Single by Sienna Spiro

from the EP Sink Now, Swim Later
- Released: 2 August 2024
- Length: 3:55
- Label: Self-released
- Songwriters: Sienna Spiro; Sal Was; Max Wolfgang;
- Producers: Sal Was; Max Wolfgang;

Sienna Spiro singles chronology
| "Need Me" (2024) | "Maybe" (2024) | "Taxi Driver" (2024) |

= Maybe (Sienna Spiro song) =

2024 single by Sienna Spiro

"Maybe" is a single by British singer Sienna Spiro, released on 2 August 2024 as the second single from her debut EP, Sink Now, Swim Later. The song is also included on the digital deluxe edition of her debut album, Visitor (2026).
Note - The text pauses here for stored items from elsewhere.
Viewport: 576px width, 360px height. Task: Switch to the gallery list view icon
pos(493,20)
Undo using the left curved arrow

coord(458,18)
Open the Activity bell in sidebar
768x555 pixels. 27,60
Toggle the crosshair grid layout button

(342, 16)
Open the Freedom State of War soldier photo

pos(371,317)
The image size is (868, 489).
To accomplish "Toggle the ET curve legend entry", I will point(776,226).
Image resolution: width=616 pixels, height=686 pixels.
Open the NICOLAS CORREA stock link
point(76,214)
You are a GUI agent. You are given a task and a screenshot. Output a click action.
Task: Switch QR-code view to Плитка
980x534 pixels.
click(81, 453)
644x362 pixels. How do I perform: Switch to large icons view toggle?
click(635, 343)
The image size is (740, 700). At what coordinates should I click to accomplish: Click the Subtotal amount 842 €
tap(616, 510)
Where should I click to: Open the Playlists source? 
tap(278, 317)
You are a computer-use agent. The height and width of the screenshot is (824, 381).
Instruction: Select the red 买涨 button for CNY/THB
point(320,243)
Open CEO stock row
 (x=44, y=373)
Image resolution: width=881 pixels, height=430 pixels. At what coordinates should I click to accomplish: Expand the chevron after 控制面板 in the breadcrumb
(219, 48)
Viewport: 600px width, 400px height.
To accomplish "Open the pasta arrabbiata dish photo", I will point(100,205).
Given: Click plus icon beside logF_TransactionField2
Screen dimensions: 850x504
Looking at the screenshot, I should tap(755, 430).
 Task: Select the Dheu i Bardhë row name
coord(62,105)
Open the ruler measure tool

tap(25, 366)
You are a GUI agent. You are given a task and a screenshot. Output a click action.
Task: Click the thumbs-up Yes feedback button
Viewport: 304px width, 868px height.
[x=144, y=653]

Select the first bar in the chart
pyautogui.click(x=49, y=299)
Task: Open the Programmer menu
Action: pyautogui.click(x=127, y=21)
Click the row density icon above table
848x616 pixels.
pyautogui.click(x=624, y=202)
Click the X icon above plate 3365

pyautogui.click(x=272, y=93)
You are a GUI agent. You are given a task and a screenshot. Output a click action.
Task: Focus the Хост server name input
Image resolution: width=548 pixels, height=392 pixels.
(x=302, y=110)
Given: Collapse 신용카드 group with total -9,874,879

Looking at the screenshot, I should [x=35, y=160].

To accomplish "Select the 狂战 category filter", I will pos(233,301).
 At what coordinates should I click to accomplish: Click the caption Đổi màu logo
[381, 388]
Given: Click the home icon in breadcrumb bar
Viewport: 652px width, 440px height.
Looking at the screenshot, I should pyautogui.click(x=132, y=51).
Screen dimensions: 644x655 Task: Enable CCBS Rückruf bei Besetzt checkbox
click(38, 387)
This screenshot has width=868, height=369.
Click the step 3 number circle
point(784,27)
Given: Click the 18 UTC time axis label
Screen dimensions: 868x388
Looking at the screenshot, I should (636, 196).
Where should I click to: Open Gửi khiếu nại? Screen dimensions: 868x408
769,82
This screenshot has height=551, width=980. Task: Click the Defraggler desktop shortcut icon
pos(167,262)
It became her first to enter the UK Singles Chart, and later peaked at number 45 in November 2025.

Spiro said the "song about realising your worth and finally seeing who somebody truly is after being in the dark for so long".

==Track listings==
- Digital download and streaming
1. "Maybe" – 3:55

- Digital download and 7" vinyl
2. "Maybe" (live from the Mews) – 3:59
3. "Maybe" – 3:55

==Charts==

Weekly chart performance for "Maybe"
| Chart (2024–2026) | Peak position |
|---|---|
| Ireland (IRMA) | 65 |
| Netherlands (Single Tip) | 14 |
| UK Singles (Official Charts) | 45 |

==Certifications==

Certifications for "Maybe"
| Region | Certification | Certified units/sales |
| Canada (Music Canada) | Gold | 40,000^{‡} |
| Denmark (IFPI Danmark) | Gold | 45,000^{‡} |
| Netherlands (NVPI) | Gold | 46,500^{‡} |
| New Zealand (RMNZ) | Gold | 15,000^{‡} |
| United Kingdom (BPI) | Gold | 400,000^{‡} |
^{‡} Sales+streaming figures based on certification alone.